The data:
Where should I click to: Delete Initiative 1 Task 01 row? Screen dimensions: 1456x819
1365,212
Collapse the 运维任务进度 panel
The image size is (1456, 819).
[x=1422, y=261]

Your goal: Please reproduce the data as it was given, with every line exact.

Response area:
Where should I click to: Delete Initiative 1 Task 01 row? Screen dimensions: 1456x819
1365,212
Collapse the 运维任务进度 panel
The image size is (1456, 819).
[x=1422, y=261]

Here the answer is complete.